Good choice to move away from those crap Galaxy S series.

 :smiley laughing:

----------


## harrybarracuda

> Indeed. But I noticed that your S3 never turned into an S4 or S5... 
> 
> Good choice to move away from those crap Galaxy S series.


Can't you read Boo?

I posted just today that I've just picked up a Note 3 LTE.

This will be my personal phone, and I'll keep the S4  for work.

When God dished out Brains, did you think he said Trains and ask for a small, slow one?

----------


## Little Chuchok

Harold, it would be great if you could review a phone with out your complete bias to Samsung.

The sony has many great reviews, and as you know, how good a phone is has NO correlation to how it sells.Just look at the iphone FFS.It's all marketing.

Can you look at this and give a completely unbiased take?

be careful now, as I know everything technical  :Roll Eyes (Sarcastic):  :Confused:

----------


## Bettyboo

^ ^ All I heard there was blah blah blah Samsung Samsung Samsung flap flap flap...

^ That's the point, LC; the new Sonys are very good, and have great reviews.
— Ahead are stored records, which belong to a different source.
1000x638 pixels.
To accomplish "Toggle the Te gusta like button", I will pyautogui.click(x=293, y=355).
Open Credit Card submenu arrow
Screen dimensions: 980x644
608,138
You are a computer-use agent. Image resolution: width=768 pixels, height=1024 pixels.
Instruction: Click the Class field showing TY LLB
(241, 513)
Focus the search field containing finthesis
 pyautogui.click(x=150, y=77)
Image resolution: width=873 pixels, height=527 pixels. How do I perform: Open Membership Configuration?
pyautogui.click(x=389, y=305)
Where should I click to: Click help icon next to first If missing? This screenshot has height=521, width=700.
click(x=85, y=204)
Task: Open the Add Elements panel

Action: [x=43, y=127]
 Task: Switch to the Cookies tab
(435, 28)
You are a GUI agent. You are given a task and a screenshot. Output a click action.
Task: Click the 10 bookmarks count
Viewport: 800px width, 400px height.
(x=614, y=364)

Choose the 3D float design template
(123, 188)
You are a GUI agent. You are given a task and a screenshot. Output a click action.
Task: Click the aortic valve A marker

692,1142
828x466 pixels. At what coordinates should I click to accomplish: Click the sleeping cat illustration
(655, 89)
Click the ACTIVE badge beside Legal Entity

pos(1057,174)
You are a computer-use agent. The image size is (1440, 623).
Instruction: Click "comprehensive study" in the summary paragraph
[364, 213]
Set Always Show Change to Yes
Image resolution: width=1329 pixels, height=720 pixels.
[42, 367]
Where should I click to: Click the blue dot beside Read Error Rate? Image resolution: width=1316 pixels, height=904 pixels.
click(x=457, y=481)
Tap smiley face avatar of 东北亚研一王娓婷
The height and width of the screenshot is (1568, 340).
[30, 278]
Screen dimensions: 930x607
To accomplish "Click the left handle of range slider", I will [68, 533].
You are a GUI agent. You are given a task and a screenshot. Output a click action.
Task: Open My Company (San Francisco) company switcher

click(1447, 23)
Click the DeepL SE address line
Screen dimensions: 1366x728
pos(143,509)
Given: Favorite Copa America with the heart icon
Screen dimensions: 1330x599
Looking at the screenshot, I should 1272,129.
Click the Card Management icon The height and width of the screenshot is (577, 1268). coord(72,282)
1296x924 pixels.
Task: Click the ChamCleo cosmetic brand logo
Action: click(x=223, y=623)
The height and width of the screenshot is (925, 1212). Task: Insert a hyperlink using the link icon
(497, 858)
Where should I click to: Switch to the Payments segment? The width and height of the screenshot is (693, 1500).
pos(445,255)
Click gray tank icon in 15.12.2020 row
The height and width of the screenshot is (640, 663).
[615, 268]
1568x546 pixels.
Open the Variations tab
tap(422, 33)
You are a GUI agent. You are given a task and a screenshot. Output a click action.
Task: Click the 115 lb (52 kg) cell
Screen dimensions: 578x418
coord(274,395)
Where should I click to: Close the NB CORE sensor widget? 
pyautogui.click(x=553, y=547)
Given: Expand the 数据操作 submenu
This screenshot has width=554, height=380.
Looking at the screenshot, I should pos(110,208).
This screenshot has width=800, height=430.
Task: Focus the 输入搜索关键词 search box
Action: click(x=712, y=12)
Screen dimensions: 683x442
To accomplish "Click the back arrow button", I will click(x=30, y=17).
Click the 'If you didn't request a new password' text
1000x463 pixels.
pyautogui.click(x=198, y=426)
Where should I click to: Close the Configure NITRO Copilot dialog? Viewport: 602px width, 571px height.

My Sony has been excellent. Many people I know have ditched their Samsungs and moved across to Sony Xperias.

The reasons I prefer my xperia X over the Samsung S4 it competes against are: build quality (my phone is still like new even though I've treated it roughly), waterproofing (you can take some amazing underwater pics and videos - very clear), the screen, the camera (both stills and video) and the UI (I hate the childlike nature of Samsung's Touchwiz). Also price - being cheaper than the Samsungs.

The just out xperia Z1 compact and Z2 are even better. When I change my xperia Z, I'll probably get an xperia z1 compact because it has a better size for me, and a better camera and screen. I find the camera to be really important, and I take lots of videos (where the Sony shines due to the Bravia technology).

----------


## harrybarracuda

> The reason I prefer my xperia X over the Samsung S4 is because I'm as bent as a 90 baht note


Exactly.

----------


## Bettyboo



----------


## baldrick

> I find the camera to be really important


yes - but without a flash it is an epic fail

----------


## Bettyboo

There is a flash, and the z1 and z2 have far better flash mechanisms than my z.

I've done many many pics and vids, some shown on this board, all with the simple ease of point and click - the pics aren't bad...  :Smile:

----------


## baldrick

> the pics aren't bad...


so they aren't good either ?   :Smile:

----------


## Bettyboo

They are very good for a camera phone... The Z2 and Z1 compact are as close as you can currently get to a real camera (with regard to quality of pictures), but there are half a dozen phones that do very good pics nowadays.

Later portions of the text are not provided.